Those with an interest in independent filmmaking will want to check out the Indigenous Film Night on Saturday, Oct. 14 at Fortune Bay Resort Casino beginning at 4 p.m.
The event will begin with a series of five short films. “Extraction” features poetry and animation by Moira Villard. “Closed System” is a science fiction short by the Bawaadan Collective. Three documentary films will be featured, including “Language Keepers” by Ajuawak Kapashesit, “Good Mythology-Jonathan Thunder” by Sergio Rapu, and “KaYaMenTa” by Jules Koostachin. A question-and-answer period will follow with the film makers.

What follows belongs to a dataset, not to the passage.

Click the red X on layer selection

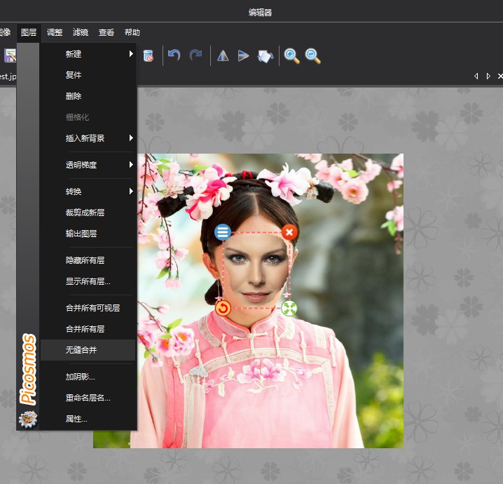[x=289, y=232]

Showings will break for dinner at 5:30 p.m., and dinner can be purchased at Fortune Bay.
The feature presentation, “A Winter Love,” a modern day inter-tribal love story written, directed, and produced by accomplished Navajo playwright Rhiana Yazzie, who also plays the female lead in the film, begins at 6:30 p.m. Yazzie received the achievement in directing award for “A Winter Love” from the LA Skins Festival in 2021, and the film has been screened at both domestic and international film festivals, including the Wairoa Māori Film Festival, Richmond, Virginia’s Pocahontas Reframed Festival, the Quetzalcoatl Indigenous Film Festival in Oaxaca, Mexico, and the DreamSpeakers Indigenous Film Festival in Canada. The film, set in Minnesota, features original music written by Mille Lacs Ojibwe musician Leah Lemm, a familiar vocalist to listeners of area Native rock band War Bonnet.
Yazzie will be present to answer questions after the screening.
The festival is free and open to the public. A donation of $3-5 is suggested.